Whether any of us agree/disagree with SCOTUS decisions pursuant to any specific case, their primus inter pares authority with respect to statutory constitutional evaluation is beyond any rational dispute. I would think.

But, what of this case? Do we properly need a clarifying additional Amendment, rather than de facto "amendment by 'footnote'?" Pertaining to both Amendment 14, Section 3 (which now seems effectively nullified, politically), and to Article V itself?
 
This decision has been reflexively touted as a "unifying, dispositive 9-0 Slam-Dunk."
 
Hardly. Not so fast.
The justices did not want to throw Trump off the ballot, and so they didn’t.

It was always unlikely that the Supreme Court, with its right-wing majority, would uphold Colorado’s ruling throwing Donald Trump off the ballot merely because he tried to execute a coup after losing the 2020 election. As the unanimous per curiam ruling issued Monday overturning Colorado’s decision suggests, a Court made up of nine liberal justices may not have done so either.

That’s because sustaining the Fourteenth Amendment’s bar on insurrectionists holding office as written would put the justices in the difficult political position of looking like they were deciding an election. Such a thing could undermine popular support for the Court as an institution. It might prompt Congress to act to constrain the Court’s power. It could have led to a massive and potentially violent backlash from Trump supporters.

The unanimous part of the decision found that states do not have the authority to disqualify candidates for federal office, the least absurd and damaging rationale for avoiding disqualification, one that sidestepped rewriting history or contorting the English language on Trump’s behalf. The justices did not declare that January 6 was not an insurrection or that Trump did not engage in such, as elite pundits have twisted themselves into pretzels to argue in these past months; they did not decide that the president is not an officer “under” or “of” the United States, as acolytes of the conservative legal movement have urged.

Instead, the justices argued that allowing state enforcement would lead to anarchy that could “dramatically change the behavior of voters, parties, and States across the country, in different ways and at different times.” Referring to the potential problems that could be caused by individual state enforcement of the prohibition, the justices write that “nothing in the Constitution requires that we endure such chaos—arriving at any time or different times, up to and perhaps beyond the Inauguration.”

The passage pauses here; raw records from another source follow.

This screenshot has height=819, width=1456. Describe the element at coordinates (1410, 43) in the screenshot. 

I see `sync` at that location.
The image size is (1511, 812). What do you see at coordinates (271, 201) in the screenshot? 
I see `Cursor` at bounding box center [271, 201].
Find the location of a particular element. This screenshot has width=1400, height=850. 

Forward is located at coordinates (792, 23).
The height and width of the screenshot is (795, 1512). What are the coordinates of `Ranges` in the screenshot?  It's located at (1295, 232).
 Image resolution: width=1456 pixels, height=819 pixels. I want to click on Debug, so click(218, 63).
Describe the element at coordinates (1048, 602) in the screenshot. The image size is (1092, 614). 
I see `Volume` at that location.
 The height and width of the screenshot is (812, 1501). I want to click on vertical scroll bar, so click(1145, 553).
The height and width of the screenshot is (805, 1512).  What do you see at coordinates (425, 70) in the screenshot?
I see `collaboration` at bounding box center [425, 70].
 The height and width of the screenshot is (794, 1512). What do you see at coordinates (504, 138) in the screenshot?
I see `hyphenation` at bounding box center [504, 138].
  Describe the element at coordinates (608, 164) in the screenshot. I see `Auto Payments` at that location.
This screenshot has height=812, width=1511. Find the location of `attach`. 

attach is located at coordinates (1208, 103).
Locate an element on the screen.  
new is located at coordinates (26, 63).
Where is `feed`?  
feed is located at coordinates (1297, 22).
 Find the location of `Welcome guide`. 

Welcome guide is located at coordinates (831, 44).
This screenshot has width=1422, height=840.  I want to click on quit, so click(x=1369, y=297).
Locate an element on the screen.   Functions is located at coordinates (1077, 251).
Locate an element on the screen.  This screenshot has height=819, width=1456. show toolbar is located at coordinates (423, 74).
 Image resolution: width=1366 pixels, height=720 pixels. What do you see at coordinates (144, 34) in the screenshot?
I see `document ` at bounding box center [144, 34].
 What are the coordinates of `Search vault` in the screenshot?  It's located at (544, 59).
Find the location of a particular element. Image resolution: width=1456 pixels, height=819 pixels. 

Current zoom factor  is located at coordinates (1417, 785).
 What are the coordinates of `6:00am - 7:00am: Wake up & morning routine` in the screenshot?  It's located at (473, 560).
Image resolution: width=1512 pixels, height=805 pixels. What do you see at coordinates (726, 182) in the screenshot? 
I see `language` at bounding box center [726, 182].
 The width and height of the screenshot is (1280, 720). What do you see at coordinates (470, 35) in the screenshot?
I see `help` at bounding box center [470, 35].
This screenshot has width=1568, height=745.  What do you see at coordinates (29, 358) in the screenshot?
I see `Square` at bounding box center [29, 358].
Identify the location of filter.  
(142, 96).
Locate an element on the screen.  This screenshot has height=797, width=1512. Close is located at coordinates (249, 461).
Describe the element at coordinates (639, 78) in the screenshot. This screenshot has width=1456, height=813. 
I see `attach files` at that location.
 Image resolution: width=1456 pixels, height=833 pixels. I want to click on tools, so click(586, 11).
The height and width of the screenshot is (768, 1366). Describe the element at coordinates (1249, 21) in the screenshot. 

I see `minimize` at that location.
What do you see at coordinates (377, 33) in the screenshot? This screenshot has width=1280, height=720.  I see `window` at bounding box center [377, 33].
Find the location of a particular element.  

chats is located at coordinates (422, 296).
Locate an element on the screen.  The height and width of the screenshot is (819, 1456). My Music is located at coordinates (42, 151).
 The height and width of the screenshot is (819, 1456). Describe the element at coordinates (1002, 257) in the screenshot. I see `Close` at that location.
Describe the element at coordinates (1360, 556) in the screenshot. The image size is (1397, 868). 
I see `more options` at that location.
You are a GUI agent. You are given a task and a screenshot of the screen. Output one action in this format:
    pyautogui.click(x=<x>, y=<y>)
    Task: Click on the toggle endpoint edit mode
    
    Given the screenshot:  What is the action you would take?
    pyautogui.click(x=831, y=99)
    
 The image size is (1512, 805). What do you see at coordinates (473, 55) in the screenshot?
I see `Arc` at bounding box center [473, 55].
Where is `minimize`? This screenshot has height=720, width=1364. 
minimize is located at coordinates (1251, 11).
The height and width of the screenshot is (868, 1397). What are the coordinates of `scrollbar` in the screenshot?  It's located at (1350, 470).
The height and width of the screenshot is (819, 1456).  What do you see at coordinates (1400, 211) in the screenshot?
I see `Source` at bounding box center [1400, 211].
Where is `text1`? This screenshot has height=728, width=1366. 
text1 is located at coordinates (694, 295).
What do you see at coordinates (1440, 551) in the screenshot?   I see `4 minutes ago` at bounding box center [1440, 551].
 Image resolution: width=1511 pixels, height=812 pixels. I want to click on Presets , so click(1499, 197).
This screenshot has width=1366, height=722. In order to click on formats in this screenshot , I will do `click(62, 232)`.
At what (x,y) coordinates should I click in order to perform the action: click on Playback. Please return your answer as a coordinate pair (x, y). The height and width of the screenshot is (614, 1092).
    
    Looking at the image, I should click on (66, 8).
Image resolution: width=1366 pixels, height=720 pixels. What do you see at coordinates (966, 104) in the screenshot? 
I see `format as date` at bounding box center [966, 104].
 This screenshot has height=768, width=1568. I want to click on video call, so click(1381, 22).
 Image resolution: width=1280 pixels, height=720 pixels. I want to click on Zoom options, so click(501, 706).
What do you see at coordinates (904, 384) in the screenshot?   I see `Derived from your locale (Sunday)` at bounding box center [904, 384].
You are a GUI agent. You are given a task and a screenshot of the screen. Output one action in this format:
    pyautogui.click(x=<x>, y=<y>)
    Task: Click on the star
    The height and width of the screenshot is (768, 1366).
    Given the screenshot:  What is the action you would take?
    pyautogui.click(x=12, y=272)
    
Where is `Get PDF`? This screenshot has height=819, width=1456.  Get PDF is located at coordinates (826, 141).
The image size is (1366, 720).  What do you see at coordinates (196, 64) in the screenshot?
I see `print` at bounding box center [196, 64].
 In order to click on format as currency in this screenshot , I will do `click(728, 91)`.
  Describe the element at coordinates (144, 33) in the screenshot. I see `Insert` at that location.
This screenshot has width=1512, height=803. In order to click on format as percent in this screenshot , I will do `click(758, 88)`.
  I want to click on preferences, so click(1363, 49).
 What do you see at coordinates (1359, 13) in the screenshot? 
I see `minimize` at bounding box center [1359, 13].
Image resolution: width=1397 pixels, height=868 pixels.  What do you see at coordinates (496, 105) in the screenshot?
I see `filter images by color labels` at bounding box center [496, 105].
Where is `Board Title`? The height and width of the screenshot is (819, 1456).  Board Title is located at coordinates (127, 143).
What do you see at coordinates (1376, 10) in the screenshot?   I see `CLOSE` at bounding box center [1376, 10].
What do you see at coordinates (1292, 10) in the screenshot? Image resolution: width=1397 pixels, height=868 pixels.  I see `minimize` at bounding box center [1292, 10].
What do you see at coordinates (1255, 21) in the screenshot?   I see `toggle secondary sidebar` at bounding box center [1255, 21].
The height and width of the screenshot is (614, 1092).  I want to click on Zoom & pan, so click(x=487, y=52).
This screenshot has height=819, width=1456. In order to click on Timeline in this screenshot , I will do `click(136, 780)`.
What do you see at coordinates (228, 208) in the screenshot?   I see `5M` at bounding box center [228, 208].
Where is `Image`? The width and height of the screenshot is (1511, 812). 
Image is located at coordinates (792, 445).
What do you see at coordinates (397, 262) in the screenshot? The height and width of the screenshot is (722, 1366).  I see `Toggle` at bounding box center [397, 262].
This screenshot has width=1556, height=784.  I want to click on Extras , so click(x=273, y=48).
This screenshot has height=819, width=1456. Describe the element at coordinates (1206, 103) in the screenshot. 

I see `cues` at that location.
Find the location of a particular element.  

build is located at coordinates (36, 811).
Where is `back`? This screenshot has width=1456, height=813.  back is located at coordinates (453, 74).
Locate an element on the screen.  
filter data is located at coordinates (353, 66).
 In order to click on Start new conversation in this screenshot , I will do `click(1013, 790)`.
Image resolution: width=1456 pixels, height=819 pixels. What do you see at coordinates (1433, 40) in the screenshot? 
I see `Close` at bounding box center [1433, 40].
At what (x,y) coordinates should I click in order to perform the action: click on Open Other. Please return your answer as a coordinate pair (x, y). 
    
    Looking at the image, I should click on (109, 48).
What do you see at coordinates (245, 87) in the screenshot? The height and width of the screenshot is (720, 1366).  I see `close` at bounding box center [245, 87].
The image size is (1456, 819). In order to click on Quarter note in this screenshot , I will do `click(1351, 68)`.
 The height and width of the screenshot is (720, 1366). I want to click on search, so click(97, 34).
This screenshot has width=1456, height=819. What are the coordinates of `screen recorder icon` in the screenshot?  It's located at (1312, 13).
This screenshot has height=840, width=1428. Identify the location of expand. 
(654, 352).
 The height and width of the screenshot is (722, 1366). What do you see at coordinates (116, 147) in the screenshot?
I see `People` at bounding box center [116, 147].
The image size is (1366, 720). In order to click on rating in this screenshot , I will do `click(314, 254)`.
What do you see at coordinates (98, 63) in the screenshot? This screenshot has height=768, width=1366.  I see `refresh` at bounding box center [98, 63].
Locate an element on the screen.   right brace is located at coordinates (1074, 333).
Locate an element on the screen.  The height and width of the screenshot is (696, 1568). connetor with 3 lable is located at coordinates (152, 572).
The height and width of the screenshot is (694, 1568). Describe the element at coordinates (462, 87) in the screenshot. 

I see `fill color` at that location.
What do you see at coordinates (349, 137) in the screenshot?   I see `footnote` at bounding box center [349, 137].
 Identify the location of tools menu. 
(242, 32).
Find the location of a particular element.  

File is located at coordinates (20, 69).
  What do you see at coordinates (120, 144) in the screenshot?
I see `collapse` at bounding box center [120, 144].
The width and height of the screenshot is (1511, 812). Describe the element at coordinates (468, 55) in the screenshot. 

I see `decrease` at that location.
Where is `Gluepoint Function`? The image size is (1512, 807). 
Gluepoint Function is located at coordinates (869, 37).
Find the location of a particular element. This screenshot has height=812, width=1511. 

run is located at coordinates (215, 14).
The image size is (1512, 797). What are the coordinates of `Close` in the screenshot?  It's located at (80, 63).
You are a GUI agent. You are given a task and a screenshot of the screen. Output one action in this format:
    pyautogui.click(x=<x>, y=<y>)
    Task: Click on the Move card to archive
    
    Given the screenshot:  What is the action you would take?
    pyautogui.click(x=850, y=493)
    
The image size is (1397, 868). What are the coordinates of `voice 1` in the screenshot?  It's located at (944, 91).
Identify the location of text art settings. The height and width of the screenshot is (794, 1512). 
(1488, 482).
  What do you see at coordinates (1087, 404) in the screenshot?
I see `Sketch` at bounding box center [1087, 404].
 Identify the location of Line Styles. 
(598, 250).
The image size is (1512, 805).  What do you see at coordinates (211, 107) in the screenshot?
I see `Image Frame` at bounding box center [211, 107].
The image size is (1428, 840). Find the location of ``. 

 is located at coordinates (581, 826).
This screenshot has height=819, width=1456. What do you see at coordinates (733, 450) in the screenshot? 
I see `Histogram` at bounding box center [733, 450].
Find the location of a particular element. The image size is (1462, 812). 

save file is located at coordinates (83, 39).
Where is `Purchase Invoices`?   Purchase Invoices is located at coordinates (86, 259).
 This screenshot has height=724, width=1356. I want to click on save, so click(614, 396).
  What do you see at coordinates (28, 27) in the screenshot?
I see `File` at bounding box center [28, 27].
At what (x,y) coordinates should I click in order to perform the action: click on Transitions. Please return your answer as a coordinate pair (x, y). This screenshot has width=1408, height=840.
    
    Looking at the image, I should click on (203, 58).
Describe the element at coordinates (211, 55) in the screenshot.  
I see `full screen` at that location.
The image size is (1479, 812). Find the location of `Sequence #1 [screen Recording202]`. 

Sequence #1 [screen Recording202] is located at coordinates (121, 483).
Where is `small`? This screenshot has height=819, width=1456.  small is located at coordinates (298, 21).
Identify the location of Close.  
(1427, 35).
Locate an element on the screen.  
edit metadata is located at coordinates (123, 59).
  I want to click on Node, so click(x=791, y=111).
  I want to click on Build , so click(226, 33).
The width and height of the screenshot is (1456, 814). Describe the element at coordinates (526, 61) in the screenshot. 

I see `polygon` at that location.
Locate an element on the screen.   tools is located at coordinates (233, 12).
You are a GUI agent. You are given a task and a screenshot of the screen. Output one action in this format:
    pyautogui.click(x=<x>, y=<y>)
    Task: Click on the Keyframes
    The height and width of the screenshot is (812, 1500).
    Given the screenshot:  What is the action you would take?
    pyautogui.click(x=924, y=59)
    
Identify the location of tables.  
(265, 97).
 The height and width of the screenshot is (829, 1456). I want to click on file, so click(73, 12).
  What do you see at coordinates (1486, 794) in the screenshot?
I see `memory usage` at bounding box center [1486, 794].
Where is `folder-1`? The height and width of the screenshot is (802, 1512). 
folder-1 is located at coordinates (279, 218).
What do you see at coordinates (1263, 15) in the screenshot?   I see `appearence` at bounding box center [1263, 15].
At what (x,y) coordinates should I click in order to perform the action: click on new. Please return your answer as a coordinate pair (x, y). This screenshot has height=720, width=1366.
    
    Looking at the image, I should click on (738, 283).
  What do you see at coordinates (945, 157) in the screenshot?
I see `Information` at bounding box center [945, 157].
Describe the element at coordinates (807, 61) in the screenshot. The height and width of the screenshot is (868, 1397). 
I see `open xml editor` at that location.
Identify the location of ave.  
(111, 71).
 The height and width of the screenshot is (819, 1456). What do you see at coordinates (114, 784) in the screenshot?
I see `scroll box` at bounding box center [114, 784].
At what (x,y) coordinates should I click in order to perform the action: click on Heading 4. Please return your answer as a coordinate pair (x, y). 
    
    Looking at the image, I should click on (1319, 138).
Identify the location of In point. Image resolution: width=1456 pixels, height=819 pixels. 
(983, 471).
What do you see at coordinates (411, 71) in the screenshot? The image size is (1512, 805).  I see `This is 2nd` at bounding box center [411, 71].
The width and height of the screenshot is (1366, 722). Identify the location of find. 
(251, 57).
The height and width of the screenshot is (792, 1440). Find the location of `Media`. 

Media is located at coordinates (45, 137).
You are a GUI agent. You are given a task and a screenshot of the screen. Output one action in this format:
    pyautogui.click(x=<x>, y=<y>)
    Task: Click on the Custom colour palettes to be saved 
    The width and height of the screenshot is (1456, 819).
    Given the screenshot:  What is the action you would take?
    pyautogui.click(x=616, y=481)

Not that this should have mattered to the Court’s originalists, whose commitment to that doctrine supposedly prevents them from deciding cases on the basis of their personal preferences rather than the law itself. But in this case, as the conservative legal scholars William Baude and Michael Stokes Paulsen wrote last year, originalists’ preferred interpretive prisms—the plain text of the amendment, how it was understood at the time, the intent of its framers—would have led to Trump being disqualified, a result that, apparently, none of the justices liked.

Every one of them decided, as transparently as possible in this case, that the text of the Constitution would have forced them to do something they did not want to do or did not think was a good idea, and so they would not do it. The justices did not want to throw Trump off the ballot, and so they didn’t. Not only that, but in order to head off the unlikely scenario of Congress trying to disqualify Trump after the election, they said that Congress must specifically disqualify individual insurrectionists, despite such a requirement having no basis in the text. Even if you agree with the majority that this was a wise decision politically, it cannot be justified as an “originalist” one; it was invented out of whole cloth—and in doing so, the justices basically nullified the section entirely. As the three Democratic-appointed justices note, “Although federal enforcement of Section 3 is in no way at issue, the majority announces novel rules for how that enforcement must operate.”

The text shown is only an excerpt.